▸ 目標 1
英語学習法の文章にある一文「松岡さんは、目標とする学習時間を決めることと、それを継続するための工夫をすることが重要だと言う。」を英語に訳すこと。
▸ 目標 2
英語学習法の文章を最後の文の後から再開し、続きを書いてください。

忙しいビジネスパーソンが英語の学習時間をどのように捻出すればいいのか。通信講座「1000時間ヒアリングマラソン」の主任コーチであり、早起きの達人でもある松岡昇さんに、早朝学習を取り入れた学習法を教えていただいた。

英語はその気になれば1年で使えるようになる――。こう断言するのは、国際コミュニケーションや社会言語学を専門とし、英語およびグローバル人材育成セミナーでも講師を務める松岡昇さん。英語独習のための著作を発表している英語のプロは、ほとんどの日本人は英語を使えるほんの一歩手前にいると指摘している。

「言い換えればプールサイドでハウ・トゥ・スイムの本を読んでいるようなものです。水に入って練習すれば泳げるのに、やらない。英語も同じで、使う練習さえすれば使えるようになります」

では具体的にどう行動すればいいのか。松岡さんは、目標とする学習時間を決めることと、それを継続するための工夫をすることが重要だと言う。

▸ 項目一覧
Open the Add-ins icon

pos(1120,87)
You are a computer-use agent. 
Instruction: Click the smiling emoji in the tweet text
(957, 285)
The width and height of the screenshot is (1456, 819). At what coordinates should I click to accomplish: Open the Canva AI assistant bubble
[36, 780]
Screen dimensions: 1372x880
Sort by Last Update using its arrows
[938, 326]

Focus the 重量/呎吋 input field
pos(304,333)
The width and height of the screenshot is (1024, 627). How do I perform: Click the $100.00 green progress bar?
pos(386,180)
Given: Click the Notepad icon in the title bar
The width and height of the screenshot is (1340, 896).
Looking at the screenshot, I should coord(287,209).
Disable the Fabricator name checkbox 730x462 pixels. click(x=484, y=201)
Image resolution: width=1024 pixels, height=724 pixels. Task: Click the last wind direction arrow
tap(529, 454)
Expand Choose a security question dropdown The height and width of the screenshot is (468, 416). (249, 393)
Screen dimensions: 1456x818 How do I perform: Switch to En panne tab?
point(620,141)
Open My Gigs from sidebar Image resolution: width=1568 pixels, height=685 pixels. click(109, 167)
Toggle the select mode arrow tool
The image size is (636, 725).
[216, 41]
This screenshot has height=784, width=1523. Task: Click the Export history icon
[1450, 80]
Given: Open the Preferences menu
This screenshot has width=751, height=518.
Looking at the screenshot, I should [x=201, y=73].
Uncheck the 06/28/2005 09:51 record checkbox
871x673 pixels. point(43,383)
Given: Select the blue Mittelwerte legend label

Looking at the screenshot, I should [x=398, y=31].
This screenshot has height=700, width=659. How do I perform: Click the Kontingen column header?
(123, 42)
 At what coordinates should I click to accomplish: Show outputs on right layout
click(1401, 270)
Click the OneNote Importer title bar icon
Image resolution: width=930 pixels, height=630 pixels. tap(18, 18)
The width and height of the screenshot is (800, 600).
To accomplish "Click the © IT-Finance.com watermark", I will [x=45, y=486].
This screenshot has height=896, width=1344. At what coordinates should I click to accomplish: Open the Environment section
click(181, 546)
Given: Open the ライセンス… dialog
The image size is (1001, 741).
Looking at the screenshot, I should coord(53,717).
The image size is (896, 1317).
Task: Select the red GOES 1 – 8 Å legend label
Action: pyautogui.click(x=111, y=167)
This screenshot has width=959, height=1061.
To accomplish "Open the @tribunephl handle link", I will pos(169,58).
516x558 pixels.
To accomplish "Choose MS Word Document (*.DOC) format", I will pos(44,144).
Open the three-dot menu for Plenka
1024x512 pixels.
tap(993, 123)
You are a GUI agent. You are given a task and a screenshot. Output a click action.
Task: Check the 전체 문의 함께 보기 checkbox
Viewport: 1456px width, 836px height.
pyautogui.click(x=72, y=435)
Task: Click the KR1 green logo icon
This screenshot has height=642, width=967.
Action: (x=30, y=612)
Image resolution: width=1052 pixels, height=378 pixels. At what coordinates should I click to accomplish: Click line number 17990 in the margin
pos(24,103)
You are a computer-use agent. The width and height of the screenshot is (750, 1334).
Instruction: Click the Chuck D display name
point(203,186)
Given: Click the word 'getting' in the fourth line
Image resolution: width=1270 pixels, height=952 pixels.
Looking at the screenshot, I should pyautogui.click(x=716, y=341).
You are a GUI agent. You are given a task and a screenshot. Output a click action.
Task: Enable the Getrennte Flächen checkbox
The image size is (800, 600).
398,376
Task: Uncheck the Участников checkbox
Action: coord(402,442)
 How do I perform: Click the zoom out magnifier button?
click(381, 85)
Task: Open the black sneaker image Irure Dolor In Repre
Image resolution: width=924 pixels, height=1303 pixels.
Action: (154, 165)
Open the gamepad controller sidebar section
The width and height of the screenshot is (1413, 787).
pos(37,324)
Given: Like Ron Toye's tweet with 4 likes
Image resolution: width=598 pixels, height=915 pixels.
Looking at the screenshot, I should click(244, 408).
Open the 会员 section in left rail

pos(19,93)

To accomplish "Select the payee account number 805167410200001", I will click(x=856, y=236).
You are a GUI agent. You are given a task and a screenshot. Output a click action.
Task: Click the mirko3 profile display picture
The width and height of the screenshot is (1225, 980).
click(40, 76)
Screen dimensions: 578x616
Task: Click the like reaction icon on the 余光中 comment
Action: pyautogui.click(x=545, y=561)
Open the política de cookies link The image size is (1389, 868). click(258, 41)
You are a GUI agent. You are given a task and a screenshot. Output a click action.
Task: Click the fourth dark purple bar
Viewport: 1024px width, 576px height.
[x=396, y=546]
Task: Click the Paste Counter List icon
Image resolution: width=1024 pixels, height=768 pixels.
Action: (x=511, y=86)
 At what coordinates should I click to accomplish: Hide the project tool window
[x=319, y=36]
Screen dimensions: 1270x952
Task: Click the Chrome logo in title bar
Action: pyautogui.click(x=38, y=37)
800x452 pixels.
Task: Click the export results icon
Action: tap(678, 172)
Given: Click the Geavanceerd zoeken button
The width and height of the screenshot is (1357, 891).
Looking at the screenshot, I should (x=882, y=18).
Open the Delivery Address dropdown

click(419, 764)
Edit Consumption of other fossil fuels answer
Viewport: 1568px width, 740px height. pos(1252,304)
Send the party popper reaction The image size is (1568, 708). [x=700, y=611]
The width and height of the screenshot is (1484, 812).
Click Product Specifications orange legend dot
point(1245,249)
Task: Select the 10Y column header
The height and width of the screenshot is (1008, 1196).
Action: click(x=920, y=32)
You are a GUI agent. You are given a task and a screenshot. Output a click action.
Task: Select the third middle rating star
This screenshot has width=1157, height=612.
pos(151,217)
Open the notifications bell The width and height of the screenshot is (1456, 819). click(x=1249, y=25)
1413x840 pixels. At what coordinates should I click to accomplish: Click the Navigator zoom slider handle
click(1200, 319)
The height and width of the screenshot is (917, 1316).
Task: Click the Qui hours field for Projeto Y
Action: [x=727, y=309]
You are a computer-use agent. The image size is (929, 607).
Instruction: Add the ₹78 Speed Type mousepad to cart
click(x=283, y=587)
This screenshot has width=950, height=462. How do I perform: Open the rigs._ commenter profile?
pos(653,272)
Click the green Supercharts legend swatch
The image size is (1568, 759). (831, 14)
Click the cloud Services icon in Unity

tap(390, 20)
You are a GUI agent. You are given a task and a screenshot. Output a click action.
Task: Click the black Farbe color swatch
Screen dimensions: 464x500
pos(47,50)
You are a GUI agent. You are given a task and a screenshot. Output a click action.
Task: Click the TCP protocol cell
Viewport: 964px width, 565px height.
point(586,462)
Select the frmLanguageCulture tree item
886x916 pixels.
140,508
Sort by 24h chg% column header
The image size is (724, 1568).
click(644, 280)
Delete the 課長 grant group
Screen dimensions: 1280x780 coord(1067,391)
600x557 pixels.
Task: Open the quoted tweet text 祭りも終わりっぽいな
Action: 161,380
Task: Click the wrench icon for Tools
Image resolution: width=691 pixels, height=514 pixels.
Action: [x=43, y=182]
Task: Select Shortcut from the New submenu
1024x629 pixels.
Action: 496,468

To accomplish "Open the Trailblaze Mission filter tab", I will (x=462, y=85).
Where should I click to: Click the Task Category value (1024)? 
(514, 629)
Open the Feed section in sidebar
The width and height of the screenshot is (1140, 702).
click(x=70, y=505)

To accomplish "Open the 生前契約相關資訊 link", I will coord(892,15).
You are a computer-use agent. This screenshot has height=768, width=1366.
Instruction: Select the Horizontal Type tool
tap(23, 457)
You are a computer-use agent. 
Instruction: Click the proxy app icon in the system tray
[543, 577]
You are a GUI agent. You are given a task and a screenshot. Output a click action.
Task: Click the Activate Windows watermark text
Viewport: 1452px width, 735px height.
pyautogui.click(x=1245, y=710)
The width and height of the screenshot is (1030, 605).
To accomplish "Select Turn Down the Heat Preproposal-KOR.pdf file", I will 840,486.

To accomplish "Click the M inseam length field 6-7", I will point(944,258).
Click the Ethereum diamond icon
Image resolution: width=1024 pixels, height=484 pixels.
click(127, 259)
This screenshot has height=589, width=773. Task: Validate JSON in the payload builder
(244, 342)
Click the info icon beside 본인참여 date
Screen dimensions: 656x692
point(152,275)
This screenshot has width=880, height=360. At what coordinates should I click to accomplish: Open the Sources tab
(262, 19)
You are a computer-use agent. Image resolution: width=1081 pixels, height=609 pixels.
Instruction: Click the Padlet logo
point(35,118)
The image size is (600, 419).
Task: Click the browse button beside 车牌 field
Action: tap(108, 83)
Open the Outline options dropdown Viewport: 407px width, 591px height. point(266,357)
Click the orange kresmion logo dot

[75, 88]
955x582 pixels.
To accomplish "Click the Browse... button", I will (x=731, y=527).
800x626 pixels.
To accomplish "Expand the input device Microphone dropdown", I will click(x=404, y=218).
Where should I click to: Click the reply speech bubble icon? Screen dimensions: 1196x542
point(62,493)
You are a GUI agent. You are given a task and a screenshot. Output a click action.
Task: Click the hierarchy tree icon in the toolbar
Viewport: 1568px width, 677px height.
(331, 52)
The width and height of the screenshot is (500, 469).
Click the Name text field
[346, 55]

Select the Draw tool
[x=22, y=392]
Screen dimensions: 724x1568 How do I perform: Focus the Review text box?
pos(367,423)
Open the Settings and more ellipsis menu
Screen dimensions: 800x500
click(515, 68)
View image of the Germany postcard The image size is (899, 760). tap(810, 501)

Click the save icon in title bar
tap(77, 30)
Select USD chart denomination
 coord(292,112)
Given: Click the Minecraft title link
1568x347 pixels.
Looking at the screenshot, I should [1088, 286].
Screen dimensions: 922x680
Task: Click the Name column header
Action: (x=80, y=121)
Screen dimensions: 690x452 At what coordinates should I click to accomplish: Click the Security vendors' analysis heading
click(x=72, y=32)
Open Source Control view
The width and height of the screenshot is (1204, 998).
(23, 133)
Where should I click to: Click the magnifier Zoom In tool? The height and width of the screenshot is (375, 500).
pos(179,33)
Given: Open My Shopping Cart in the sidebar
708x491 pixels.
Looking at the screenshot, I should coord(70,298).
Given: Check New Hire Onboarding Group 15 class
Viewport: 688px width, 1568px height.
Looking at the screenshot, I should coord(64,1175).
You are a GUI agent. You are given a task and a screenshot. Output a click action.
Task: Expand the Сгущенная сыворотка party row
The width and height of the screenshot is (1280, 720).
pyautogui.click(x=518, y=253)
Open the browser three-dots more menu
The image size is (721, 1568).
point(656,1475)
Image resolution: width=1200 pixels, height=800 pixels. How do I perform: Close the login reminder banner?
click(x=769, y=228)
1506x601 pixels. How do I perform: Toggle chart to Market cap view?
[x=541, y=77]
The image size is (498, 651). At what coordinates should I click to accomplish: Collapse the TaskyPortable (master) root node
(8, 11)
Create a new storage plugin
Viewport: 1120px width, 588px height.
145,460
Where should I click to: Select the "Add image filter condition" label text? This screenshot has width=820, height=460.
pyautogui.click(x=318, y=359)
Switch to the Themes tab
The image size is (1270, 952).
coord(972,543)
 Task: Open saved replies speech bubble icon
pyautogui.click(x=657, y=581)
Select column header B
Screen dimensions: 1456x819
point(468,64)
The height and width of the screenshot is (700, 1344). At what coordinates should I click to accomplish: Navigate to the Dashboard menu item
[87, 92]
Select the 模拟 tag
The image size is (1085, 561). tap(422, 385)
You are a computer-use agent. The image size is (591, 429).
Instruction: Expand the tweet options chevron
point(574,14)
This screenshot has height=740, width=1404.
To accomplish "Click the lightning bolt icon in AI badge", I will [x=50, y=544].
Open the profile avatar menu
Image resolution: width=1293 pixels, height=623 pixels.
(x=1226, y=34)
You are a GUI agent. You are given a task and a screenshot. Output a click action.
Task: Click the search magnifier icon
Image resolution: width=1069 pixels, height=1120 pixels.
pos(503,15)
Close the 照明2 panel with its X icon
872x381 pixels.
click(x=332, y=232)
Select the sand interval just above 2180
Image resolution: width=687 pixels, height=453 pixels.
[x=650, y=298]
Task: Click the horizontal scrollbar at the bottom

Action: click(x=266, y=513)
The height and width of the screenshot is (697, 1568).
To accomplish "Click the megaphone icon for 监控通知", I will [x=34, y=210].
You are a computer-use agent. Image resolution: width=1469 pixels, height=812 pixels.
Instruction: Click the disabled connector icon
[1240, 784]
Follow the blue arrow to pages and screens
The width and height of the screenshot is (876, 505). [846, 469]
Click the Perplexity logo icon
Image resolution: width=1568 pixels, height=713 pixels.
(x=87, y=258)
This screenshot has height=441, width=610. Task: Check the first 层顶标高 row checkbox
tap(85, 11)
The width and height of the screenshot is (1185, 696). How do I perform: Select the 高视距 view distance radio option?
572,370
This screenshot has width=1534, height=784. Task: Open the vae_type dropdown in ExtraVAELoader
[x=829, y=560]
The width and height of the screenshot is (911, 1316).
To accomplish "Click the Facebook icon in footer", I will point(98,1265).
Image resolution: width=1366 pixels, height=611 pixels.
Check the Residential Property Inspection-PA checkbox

▸ 解答 1
Matsuoka says that it is important to set a target amount of study time and to find ways to keep it up.

▸ 解答 2
学習時間の目標は
すばり1,000時間

松岡 昇●まつおか・のぼる
獨協大学、立教大学講師。青山学院大学大学院国際政治経済研究科修了。専門は、国際コミュニケーション、社会言語学。通信講座『1000時間ヒアリングマラソン』のコーチとして活躍し、多くの英語セミナーで講師を務めている。著書に『日本人は英語のここが聞き取れない』(アルク)など多数。

「アメリカの外交官が日本語を学ぶプログラムの時間数は1,000時間です。一方で日本人の留学生が英語を学ぶとき、かなり聞く力がつき積極的に自分から話せるようになるのにかかる期間はおおむね5カ月。1日7時間英語を学ぶとして5カ月でやはり1,000時間ほどになります。つまり、1,000時間やればかなりできるようになる」

松岡さんは1,000時間の学習を1年間でこなすことを推奨する。

「1,000時間の学習に2、3年かけてもいいとは思います。しかし、それ以上の期間をかけても効果があがりにくいのは経験上わかっていることですし、やると決めたら1年で決着をつけるくらいの覚悟があったほうがいい。問題はその時間をどう捻出するか、です」

年間1,000時間。果たして仕事をしながら英語を学び続けることは本当に可能なのか。松岡さんが解説する。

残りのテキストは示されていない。